When the soldiers of the First Crusade were besieging Antioch in 1098,
they had a vision of George and Demetrius (a deacon of Sirmium in Serbia,
martyred under Maximian, and referred to as a "soldier of Christ,"
from which he was often understood to be a literal soldier) encouraging
them to maintain the siege, which ultimately proved successful. Richard
I ("the Lion-Heart") of England, who fought in the Holy Land
in 1191-1192, placed himself and his army under George's protection, and
with the return home of the Crusaders, the popularity of George in England
increased greatly.

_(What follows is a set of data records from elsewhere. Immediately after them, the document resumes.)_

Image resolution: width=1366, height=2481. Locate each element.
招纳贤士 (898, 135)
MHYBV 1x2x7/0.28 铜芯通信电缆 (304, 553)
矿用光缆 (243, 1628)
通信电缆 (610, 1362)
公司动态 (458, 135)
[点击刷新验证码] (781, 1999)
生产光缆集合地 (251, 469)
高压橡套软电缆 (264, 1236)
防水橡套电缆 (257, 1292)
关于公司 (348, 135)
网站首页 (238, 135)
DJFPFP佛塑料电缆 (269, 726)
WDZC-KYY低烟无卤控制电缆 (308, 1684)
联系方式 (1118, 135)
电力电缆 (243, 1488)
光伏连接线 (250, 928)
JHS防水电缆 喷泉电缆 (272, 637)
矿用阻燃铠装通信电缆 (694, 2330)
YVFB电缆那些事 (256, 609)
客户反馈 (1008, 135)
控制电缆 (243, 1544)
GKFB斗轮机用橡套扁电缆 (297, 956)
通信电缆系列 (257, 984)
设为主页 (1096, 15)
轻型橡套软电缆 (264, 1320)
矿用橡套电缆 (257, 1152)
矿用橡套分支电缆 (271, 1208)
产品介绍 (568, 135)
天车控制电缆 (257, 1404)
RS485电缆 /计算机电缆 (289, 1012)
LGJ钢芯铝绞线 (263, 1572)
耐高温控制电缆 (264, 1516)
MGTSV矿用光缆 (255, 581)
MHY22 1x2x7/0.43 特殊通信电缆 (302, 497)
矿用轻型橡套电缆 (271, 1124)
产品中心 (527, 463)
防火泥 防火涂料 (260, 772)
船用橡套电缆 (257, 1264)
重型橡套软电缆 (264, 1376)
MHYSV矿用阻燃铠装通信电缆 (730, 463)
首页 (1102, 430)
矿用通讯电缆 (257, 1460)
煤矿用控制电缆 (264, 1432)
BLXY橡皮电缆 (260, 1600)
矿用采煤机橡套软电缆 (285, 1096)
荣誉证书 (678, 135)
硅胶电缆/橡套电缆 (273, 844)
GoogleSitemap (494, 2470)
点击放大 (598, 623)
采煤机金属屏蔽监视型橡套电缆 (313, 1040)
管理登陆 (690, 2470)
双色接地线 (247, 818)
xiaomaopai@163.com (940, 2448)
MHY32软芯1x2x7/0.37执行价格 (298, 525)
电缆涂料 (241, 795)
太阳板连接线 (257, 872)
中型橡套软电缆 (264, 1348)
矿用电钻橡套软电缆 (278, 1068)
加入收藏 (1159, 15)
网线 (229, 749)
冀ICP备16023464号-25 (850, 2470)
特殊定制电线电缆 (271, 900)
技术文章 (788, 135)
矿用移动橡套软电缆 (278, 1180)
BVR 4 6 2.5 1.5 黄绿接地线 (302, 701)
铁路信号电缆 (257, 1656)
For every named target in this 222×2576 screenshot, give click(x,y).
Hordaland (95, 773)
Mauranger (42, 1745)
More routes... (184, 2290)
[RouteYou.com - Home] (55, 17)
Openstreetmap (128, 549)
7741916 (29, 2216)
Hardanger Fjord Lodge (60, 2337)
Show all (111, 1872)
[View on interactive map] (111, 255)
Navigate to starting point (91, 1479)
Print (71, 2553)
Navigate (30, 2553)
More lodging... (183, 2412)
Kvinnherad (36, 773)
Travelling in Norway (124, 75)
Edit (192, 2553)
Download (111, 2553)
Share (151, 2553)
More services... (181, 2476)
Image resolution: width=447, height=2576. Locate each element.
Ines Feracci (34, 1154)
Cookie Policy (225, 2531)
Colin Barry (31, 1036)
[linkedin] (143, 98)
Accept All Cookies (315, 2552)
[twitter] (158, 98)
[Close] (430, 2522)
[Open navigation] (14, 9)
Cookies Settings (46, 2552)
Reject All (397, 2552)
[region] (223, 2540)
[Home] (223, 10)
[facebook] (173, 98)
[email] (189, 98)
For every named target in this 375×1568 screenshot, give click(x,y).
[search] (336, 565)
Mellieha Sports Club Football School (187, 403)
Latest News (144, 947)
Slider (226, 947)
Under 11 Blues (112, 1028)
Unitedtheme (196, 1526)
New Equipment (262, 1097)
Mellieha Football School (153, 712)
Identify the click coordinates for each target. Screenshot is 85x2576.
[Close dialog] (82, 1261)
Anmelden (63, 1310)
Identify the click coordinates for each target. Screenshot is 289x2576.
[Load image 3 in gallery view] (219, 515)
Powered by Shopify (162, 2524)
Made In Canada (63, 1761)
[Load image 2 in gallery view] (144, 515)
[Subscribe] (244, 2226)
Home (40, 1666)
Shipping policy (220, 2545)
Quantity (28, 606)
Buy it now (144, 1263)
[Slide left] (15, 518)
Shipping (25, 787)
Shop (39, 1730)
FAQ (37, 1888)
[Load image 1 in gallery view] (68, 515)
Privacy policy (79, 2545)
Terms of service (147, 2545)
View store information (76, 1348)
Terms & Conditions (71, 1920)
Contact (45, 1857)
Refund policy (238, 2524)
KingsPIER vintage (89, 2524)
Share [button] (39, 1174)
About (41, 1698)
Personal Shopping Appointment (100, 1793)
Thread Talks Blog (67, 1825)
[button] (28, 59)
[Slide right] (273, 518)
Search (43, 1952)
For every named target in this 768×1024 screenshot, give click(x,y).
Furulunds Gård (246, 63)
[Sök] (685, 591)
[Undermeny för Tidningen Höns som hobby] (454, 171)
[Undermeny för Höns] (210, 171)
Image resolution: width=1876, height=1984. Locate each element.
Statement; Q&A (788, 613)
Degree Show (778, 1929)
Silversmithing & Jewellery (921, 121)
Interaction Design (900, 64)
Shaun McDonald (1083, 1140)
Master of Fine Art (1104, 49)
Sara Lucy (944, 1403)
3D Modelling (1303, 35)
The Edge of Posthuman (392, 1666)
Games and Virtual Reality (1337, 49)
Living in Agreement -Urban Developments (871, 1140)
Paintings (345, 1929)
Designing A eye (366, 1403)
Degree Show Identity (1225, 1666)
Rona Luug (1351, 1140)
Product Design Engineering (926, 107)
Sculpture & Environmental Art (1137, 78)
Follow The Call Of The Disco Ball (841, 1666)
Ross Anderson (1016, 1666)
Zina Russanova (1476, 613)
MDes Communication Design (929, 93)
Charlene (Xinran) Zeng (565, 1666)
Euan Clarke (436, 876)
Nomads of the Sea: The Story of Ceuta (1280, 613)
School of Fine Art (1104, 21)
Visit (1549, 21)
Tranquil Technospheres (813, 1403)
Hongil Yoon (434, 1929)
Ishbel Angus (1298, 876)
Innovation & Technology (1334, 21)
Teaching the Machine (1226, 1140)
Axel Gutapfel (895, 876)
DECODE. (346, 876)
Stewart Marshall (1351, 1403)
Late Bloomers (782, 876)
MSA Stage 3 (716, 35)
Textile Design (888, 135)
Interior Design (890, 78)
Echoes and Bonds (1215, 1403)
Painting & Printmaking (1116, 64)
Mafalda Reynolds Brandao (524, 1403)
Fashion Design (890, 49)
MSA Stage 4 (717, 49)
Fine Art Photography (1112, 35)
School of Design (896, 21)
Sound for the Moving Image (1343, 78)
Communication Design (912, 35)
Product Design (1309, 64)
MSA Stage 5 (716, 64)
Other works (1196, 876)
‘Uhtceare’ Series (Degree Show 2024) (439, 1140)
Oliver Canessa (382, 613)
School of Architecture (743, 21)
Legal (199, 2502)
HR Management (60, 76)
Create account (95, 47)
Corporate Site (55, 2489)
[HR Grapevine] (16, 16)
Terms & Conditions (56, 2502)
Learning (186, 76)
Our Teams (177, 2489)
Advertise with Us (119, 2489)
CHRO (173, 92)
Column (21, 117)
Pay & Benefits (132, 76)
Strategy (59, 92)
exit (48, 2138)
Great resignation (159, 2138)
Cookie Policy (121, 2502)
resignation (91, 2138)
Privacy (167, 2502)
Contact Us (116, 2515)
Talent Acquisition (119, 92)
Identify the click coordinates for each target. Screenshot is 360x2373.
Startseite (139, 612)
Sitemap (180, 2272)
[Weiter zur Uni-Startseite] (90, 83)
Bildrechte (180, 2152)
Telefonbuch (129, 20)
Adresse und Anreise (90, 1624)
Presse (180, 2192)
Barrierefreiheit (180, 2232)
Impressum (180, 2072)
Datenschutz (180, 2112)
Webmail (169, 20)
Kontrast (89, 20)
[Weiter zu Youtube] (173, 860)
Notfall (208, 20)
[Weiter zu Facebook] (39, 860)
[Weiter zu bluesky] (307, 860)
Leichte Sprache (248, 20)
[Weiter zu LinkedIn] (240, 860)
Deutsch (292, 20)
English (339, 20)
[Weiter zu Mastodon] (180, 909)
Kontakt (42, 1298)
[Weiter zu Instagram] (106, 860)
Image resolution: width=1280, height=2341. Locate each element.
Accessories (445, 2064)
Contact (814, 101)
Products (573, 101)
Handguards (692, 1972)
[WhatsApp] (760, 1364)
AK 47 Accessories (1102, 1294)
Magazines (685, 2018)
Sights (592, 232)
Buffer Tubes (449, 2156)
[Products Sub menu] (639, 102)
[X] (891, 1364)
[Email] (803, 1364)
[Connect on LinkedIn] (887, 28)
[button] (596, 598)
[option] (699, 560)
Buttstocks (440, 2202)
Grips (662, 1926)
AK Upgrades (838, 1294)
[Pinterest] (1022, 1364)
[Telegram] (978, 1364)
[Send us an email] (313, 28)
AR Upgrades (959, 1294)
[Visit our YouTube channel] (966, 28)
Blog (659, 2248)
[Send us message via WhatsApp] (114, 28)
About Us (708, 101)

Edward III founded the Order of the Garter in 1348
under his patronage, his banner (a red cross on a white field) began to
be used as the English national flag in 1284, and in 1415 Henry V spoke
of him to rally the troops before the battle of Agincourt ("Once
more unto the breach, dear friends, once more, or close the wall up with
our English dead. ... cry God for Harry, England, and St George!"),
and in the years following George was regarded as the special patron of
England, of soldiers, and of the Boy Scouts, as well as of Venice, Genoa,
Portugal, and Catalonia. He is also remembered with enthusiasm in many
parts of the East Orthodox Church. He is a principal character in Edmund
Spenser's allegorical poem The Faerie Queene, written in the late 1500's.